Was wäre wenn diese SPD die Koalition in Berlin verlässt? Natürlich kann man darüber zunächst nur spekulieren. Aber es liegt gelegentlich in der Luft, dass ein erneuter Jamaika-Versuch mit einer anderen CDU-Spitze unternommen und gelingen würde. In dieser Jamaika-Koalition würden sich die Grünen als sozial-ökologisches Gewissen profilieren, die FDP das Wirtschaftswachstum und -wie immer – die Steuerfreiheit der Zahnärzte auf ihre Fahnen schreiben und die Union wäre im Kanzleramt mit dem ganzen Rest beschäftigt. Wenn gilt, dass die SPD die oben genannten Lücken offen gelassen hat, mit welcher Oppositionsstrategie könnte sie sie unter diesen Umständen füllen?

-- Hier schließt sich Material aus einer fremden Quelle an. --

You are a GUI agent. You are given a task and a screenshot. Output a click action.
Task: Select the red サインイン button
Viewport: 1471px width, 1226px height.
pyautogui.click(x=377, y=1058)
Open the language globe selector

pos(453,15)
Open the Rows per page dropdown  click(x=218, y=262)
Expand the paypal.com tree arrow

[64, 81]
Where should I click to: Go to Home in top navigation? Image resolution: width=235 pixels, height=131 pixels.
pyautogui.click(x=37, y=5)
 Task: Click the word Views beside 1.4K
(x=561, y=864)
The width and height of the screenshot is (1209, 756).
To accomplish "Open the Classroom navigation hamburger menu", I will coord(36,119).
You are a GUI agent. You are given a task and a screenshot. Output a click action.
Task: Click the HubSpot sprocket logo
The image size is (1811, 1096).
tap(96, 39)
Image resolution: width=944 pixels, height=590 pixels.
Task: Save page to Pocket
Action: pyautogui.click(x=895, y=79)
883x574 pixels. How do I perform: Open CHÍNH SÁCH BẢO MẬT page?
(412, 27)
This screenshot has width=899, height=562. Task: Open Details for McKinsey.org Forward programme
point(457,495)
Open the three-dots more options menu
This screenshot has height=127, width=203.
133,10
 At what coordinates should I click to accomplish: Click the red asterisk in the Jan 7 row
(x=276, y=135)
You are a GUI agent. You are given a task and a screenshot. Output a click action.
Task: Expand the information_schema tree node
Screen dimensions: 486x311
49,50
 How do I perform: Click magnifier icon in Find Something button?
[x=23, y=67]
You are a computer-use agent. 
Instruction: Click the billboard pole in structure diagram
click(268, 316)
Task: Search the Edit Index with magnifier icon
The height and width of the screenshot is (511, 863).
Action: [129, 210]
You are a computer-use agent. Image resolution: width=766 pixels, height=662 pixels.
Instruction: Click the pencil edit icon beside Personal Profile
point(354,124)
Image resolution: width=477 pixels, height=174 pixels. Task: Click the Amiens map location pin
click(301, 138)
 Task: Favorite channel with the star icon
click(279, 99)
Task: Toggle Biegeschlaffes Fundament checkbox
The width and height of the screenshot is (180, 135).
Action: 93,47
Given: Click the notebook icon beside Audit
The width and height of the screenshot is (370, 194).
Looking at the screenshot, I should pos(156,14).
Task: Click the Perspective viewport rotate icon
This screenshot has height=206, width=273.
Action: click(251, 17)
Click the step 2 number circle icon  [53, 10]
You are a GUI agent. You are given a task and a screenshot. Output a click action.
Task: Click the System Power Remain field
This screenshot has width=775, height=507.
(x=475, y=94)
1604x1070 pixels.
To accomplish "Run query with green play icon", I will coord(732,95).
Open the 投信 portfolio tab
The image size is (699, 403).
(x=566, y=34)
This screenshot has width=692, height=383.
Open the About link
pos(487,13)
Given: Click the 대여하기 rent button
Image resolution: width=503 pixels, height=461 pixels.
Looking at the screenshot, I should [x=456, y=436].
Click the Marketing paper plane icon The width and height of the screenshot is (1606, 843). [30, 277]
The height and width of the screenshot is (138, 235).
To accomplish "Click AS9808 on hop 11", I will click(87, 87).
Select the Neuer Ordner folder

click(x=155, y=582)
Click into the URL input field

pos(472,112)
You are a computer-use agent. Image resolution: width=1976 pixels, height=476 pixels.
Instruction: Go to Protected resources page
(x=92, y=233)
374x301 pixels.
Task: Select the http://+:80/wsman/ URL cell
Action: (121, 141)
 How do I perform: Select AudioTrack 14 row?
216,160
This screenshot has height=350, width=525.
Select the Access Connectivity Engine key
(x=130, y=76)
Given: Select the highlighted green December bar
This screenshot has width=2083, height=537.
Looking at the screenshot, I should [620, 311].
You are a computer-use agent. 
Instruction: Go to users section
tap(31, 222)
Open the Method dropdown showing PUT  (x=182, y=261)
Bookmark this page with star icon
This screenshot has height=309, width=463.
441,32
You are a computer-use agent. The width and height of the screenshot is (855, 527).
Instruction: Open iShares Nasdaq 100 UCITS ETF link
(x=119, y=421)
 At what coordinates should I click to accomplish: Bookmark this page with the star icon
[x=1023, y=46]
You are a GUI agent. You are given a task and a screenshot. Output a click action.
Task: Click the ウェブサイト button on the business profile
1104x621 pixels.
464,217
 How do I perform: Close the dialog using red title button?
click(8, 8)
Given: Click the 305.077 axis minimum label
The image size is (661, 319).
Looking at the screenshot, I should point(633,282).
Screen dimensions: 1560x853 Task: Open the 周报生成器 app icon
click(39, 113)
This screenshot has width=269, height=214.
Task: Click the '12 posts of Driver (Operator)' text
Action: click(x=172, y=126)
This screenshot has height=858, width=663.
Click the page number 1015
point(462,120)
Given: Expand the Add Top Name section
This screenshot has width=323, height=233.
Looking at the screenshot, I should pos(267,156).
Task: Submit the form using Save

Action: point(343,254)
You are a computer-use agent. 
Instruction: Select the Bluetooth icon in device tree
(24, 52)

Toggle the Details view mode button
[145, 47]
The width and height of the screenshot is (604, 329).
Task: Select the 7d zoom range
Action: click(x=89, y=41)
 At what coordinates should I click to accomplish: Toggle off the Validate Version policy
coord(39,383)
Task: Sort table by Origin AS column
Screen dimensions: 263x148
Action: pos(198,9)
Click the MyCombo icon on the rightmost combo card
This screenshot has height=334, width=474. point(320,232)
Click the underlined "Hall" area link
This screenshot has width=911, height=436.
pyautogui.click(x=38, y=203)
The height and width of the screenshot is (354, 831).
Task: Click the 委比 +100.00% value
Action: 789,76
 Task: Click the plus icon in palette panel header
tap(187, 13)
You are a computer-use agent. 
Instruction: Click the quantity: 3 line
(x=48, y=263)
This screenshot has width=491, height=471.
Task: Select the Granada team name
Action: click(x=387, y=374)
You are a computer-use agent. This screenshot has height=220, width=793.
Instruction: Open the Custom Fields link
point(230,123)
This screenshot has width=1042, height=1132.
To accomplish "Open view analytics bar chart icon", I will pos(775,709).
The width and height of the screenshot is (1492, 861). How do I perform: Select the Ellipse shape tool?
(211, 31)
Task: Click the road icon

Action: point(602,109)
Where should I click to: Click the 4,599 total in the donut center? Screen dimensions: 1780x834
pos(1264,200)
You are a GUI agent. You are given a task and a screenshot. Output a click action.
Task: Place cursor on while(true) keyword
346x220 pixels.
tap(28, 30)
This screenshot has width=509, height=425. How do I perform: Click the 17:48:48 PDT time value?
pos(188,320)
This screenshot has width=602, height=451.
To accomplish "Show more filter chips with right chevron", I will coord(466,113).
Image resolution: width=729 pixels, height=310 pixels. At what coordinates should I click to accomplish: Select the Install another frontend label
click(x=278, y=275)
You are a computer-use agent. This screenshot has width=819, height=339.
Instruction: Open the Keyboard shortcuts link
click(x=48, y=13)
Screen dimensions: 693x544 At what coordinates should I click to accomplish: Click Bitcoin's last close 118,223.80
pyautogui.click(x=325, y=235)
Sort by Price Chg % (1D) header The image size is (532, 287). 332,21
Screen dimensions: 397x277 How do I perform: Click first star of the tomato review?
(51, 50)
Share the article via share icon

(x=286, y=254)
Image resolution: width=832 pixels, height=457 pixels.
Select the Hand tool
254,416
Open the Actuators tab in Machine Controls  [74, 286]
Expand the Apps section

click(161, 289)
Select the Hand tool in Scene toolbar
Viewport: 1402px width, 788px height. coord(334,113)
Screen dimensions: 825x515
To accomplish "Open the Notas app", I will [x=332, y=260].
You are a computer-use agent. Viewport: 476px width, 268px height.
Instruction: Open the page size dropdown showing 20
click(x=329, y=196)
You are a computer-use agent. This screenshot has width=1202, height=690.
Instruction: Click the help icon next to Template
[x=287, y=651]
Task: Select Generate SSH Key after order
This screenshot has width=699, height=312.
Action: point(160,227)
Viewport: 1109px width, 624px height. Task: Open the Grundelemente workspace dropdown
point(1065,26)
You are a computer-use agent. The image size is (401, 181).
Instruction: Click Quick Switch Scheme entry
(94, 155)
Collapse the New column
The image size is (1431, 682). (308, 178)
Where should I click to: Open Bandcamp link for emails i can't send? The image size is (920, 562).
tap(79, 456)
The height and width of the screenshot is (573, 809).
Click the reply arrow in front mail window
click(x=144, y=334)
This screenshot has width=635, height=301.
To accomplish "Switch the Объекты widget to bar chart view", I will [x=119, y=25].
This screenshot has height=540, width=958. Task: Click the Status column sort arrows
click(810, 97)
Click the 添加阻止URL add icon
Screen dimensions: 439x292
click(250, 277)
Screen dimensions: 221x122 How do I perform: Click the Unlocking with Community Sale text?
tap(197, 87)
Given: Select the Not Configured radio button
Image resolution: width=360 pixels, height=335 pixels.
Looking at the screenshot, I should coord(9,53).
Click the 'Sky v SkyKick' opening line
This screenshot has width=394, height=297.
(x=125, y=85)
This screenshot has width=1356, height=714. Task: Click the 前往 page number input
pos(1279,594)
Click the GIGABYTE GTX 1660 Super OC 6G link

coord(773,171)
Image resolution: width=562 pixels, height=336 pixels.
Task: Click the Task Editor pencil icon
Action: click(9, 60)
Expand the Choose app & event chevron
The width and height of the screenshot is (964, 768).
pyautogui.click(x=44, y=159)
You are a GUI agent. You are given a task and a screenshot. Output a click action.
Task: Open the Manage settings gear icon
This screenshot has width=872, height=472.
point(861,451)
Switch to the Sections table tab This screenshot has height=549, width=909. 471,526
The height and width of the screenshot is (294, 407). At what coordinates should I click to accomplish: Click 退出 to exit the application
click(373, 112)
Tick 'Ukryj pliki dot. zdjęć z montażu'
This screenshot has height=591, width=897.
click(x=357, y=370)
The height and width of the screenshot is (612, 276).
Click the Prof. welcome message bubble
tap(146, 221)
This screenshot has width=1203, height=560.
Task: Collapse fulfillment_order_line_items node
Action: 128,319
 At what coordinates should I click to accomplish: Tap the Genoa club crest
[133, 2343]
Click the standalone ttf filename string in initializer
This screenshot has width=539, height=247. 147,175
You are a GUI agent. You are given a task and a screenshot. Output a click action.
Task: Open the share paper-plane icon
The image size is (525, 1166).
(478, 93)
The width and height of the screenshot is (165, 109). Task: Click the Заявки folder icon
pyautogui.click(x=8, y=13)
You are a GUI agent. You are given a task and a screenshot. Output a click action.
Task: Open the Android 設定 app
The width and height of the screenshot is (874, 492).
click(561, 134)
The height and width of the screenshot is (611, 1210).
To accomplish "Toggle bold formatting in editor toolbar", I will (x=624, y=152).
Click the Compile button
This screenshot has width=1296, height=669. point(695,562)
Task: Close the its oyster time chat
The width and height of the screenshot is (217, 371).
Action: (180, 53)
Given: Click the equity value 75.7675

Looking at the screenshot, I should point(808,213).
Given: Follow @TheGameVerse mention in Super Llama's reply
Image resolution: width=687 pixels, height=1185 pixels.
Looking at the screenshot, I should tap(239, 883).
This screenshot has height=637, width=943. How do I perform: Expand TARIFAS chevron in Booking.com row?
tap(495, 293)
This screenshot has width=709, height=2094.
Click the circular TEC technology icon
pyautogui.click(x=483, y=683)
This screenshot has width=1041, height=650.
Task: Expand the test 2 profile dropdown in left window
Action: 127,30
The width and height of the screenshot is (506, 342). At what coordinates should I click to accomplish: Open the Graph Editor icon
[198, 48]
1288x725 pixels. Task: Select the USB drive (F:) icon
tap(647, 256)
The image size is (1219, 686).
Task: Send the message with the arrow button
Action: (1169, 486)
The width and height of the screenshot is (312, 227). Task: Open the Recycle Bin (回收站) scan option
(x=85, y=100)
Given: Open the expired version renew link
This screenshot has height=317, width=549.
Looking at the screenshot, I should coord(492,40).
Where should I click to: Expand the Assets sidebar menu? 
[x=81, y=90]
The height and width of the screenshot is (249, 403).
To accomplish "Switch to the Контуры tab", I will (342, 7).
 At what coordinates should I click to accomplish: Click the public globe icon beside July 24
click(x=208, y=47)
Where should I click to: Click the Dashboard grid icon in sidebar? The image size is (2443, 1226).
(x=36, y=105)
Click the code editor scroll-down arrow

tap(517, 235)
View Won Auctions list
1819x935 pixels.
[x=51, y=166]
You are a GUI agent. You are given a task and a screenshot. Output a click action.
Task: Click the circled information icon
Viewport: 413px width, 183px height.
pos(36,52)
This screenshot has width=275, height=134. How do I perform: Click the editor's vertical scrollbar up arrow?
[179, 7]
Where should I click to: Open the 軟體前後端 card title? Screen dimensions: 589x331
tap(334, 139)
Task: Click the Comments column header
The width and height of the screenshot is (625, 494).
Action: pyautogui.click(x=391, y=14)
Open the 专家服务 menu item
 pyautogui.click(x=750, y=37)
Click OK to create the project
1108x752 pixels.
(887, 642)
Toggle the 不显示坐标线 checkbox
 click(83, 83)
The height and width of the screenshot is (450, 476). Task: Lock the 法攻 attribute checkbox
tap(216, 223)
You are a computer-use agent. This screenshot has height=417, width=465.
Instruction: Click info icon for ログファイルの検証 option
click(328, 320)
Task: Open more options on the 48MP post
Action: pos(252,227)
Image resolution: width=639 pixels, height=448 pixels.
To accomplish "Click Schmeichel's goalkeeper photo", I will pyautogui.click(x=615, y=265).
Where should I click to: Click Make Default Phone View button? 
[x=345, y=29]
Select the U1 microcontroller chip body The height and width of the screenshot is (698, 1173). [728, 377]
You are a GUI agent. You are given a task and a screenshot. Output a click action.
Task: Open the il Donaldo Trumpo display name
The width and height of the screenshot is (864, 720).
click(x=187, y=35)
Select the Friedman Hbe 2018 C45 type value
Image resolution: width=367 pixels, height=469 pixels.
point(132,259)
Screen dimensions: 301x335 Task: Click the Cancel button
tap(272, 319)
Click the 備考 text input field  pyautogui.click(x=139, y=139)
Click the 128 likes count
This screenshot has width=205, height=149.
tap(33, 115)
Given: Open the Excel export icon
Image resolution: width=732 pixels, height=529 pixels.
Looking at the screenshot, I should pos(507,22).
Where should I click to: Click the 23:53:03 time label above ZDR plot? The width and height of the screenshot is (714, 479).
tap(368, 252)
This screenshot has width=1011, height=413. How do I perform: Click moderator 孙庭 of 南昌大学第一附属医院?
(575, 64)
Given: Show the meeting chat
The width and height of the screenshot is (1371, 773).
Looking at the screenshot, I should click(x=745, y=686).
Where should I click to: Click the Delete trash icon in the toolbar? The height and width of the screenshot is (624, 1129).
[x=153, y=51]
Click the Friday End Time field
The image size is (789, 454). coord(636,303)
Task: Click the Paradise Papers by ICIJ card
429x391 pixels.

Vor allem: was sollen die Leute denken, denen die SPD mit dem Eintritt in die Koalition bestimmte Versprechen gemacht hat? Europa-, sozial- und wohnungspolitische Versprechen sowie das, für eine stabile Regierung in instabiler Zeit zu sorgen? Diese Leute dürften alle schwer enttäuscht werden – es wären die, die bisher noch nicht von der SPD enttäuscht wurden, oder die die Enttäuschungen tapfer verwunden haben (In Bayern also jene legendären 9,7% vom letzten Sonntag; der Rest, der noch den völligen Untergang verhindert).
Nach wie vor kann eine politische Situation, eine inhaltliche Unvereinbarkeit auf einem auch den Bürger*innen zentral wichtigen Gebiet entstehen, die die SPD zum Austritt aus der Berliner Koalition zwingen könnte. Das allerschlimmste aber, was die Partei machen kann, wäre die Koalition aus dem erkennbar einzigen Grund platzen zu lassen, dass sie sich einen parteiegoistischen Vorteil erhofft, also dem Kevin-Syndrom zum Opfer fällt. Außer dem Juso-Vorsitzenden würde es überbordenden Applaus von Oskar Lafontaine und Sarah Wagenknecht geben, die sich auf das böse Erwachen der SPDler nachdem der Rausch der Erleichterung ausgeschlafen sein wird, schon freuen.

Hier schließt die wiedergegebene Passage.